Artificial intelligence (AI) technology improves the ability of brain imaging to predict Alzheimer’s disease, according to a study published in the journal Radiology and publicized by the Radiological Society of North America.

Timely diagnosis of Alzheimer’s disease is extremely important, as treatments and interventions are more effective early in the course of the disease. However, early diagnosis has proven to be challenging. Research has linked the disease process to changes in metabolism, as shown by glucose uptake in certain regions of the brain, but these changes can be difficult to recognize.

“Differences in the pattern of glucose uptake in the brain are very subtle and diffuse,” says study co-author Jae Ho Sohn, MD, from the radiology and biomedical imaging department at the University of California in San Francisco (UCSF). “People are good at finding specific biomarkers of disease, but metabolic changes represent a more global and subtle process.”

The study’s senior author, Benjamin Franc, MD, from UCSF, approached Sohn and University of California, Berkeley, undergraduate student Yiming Ding through the Big Data in Radiology (BDRAD) research group, a multidisciplinary team of physicians and engineers focusing on radiological data science. Franc was interested in applying deep learning, a type of AI in which machines learn by example much like humans do, to find changes in brain metabolism predictive of Alzheimer’s disease.

The researchers trained the deep learning algorithm on a special imaging technology known as 18-F-fluorodeoxyglucose PET (FDG-PET). In an FDG-PET scan, FDG, a radioactive glucose compound, is injected into the blood. PET scans can then measure the uptake of FDG in brain cells, an indicator of metabolic activity.

The researchers had access to data from the Alzheimer’s Disease Neuroimaging Initiative (ADNI), a major multi-site study focused on clinical trials to improve prevention and treatment of this disease. The ADNI dataset included more than 2,100 FDG-PET brain images from 1,002 patients. Researchers trained the deep learning algorithm on 90%of the dataset and then tested it on the remaining 10% of the dataset. Through deep learning, the algorithm could teach itself metabolic patterns that corresponded to Alzheimer’s disease.

Finally, the researchers tested the algorithm on an independent set of 40 imaging exams from 40 patients that it had never studied. The algorithm achieved 100% sensitivity at detecting the disease an average of more than six years prior to the final diagnosis.

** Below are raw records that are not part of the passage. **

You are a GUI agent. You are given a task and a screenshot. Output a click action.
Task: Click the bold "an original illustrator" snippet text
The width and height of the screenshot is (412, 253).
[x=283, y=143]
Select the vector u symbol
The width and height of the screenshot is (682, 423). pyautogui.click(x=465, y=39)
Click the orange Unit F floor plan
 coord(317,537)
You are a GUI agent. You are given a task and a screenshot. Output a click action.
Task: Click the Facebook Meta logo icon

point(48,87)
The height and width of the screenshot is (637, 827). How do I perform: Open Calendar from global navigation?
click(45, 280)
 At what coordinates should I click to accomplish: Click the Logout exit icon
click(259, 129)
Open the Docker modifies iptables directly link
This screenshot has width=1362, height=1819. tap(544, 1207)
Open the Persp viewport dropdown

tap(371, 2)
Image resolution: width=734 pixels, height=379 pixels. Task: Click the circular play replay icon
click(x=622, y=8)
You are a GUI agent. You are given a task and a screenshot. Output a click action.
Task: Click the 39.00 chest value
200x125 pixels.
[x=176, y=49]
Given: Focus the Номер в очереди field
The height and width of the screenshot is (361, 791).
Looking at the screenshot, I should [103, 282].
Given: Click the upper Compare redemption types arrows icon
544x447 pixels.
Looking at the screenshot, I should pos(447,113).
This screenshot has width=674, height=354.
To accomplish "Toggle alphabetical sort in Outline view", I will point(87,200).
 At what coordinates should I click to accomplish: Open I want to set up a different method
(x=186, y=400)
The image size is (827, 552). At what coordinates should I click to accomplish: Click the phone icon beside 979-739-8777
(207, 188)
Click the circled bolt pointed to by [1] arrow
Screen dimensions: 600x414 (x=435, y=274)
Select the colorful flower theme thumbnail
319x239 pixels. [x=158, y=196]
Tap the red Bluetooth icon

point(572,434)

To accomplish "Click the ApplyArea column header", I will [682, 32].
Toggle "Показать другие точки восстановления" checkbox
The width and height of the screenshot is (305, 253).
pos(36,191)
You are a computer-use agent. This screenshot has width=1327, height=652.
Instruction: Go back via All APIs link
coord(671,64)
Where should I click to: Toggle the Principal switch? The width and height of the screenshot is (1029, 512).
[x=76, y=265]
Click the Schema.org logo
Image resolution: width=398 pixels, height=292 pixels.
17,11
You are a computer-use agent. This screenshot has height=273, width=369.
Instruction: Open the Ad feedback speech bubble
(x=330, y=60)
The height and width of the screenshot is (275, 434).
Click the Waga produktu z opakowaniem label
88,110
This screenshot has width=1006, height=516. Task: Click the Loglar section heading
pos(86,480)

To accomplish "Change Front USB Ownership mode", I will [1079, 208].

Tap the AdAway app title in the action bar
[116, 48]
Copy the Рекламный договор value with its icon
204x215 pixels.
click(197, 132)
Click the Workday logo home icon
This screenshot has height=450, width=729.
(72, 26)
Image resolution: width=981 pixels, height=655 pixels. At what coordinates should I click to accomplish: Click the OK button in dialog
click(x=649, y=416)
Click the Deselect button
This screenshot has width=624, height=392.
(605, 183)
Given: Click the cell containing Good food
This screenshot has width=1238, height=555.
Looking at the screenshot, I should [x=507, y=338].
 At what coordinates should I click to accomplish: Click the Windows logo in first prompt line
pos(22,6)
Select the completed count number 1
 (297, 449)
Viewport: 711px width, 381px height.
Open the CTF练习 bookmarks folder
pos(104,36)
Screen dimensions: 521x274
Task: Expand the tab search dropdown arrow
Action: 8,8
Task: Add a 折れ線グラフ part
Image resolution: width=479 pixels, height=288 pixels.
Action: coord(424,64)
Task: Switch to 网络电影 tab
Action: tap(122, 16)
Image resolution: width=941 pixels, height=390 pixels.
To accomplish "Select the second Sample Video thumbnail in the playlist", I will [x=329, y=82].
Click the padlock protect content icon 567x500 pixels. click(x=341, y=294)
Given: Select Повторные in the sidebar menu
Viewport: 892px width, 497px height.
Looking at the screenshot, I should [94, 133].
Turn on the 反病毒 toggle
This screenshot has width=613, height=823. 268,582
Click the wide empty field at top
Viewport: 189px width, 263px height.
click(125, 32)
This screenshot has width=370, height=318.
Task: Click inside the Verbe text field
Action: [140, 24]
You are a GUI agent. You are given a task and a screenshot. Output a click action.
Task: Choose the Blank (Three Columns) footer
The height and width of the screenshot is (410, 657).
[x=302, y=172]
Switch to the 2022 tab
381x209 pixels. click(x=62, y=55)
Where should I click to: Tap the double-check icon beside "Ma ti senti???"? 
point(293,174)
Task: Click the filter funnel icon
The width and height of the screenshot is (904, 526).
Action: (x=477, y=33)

Although Sohn cautions that their independent test set was small and needs further validation with a larger multi-institutional prospective study, he says that the algorithm could be a useful tool to complement the work of radiologists—especially in conjunction with other biochemical and imaging tests—in providing an opportunity for early therapeutic intervention.

“If we diagnose Alzheimer’s disease when all the symptoms have manifested, the brain volume loss is so significant that it’s too late to intervene,” Sohn says. “If we can detect it earlier, that’s an opportunity for investigators to potentially find better ways to slow down or even halt the disease process.”